[[ DATA IN THIS EXERCISE open ]]

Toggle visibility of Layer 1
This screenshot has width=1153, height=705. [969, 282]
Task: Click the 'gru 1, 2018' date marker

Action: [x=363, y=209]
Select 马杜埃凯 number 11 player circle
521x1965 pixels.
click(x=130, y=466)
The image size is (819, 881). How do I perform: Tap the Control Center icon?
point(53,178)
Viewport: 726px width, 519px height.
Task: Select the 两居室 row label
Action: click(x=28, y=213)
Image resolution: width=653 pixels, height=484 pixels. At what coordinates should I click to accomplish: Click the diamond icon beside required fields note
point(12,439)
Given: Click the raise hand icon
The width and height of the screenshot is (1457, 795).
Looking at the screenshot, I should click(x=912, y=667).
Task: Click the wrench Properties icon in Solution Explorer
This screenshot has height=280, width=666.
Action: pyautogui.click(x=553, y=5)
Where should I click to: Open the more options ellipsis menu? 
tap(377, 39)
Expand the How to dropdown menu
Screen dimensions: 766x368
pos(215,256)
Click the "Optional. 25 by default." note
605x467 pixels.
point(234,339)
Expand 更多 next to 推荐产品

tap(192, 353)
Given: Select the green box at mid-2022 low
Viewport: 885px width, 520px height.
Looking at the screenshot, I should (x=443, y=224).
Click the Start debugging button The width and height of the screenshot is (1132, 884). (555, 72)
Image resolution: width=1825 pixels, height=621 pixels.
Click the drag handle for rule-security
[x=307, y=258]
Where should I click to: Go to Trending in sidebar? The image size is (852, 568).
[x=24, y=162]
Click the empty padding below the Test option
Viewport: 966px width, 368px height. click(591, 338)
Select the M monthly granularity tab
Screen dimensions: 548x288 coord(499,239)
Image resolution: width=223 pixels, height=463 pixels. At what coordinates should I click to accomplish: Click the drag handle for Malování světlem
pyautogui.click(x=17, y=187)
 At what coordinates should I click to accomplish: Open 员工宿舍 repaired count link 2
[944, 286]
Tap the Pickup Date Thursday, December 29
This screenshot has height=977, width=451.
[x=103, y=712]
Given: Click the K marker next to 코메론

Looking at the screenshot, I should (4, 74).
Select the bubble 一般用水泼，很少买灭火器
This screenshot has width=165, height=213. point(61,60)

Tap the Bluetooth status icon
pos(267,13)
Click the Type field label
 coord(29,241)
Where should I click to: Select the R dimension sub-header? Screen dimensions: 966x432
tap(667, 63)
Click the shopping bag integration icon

[[ DATA IN THIS EXERCISE closed ]]

YOUR OBJECTIVE: Would you repeat each of the records above exactly?

EXERCISE SOLUTION:
Toggle visibility of Layer 1
This screenshot has width=1153, height=705. [969, 282]
Task: Click the 'gru 1, 2018' date marker

Action: [x=363, y=209]
Select 马杜埃凯 number 11 player circle
521x1965 pixels.
click(x=130, y=466)
The image size is (819, 881). How do I perform: Tap the Control Center icon?
point(53,178)
Viewport: 726px width, 519px height.
Task: Select the 两居室 row label
Action: click(x=28, y=213)
Image resolution: width=653 pixels, height=484 pixels. At what coordinates should I click to accomplish: Click the diamond icon beside required fields note
point(12,439)
Given: Click the raise hand icon
The width and height of the screenshot is (1457, 795).
Looking at the screenshot, I should click(x=912, y=667).
Task: Click the wrench Properties icon in Solution Explorer
This screenshot has height=280, width=666.
Action: pyautogui.click(x=553, y=5)
Where should I click to: Open the more options ellipsis menu? 
tap(377, 39)
Expand the How to dropdown menu
Screen dimensions: 766x368
pos(215,256)
Click the "Optional. 25 by default." note
605x467 pixels.
point(234,339)
Expand 更多 next to 推荐产品

tap(192, 353)
Given: Select the green box at mid-2022 low
Viewport: 885px width, 520px height.
Looking at the screenshot, I should (x=443, y=224).
Click the Start debugging button The width and height of the screenshot is (1132, 884). (555, 72)
Image resolution: width=1825 pixels, height=621 pixels.
Click the drag handle for rule-security
[x=307, y=258]
Where should I click to: Go to Trending in sidebar? The image size is (852, 568).
[x=24, y=162]
Click the empty padding below the Test option
Viewport: 966px width, 368px height. click(591, 338)
Select the M monthly granularity tab
Screen dimensions: 548x288 coord(499,239)
Image resolution: width=223 pixels, height=463 pixels. At what coordinates should I click to accomplish: Click the drag handle for Malování světlem
pyautogui.click(x=17, y=187)
 At what coordinates should I click to accomplish: Open 员工宿舍 repaired count link 2
[944, 286]
Tap the Pickup Date Thursday, December 29
This screenshot has height=977, width=451.
[x=103, y=712]
Given: Click the K marker next to 코메론

Looking at the screenshot, I should (4, 74).
Select the bubble 一般用水泼，很少买灭火器
This screenshot has width=165, height=213. point(61,60)

Tap the Bluetooth status icon
pos(267,13)
Click the Type field label
 coord(29,241)
Where should I click to: Select the R dimension sub-header? Screen dimensions: 966x432
tap(667, 63)
Click the shopping bag integration icon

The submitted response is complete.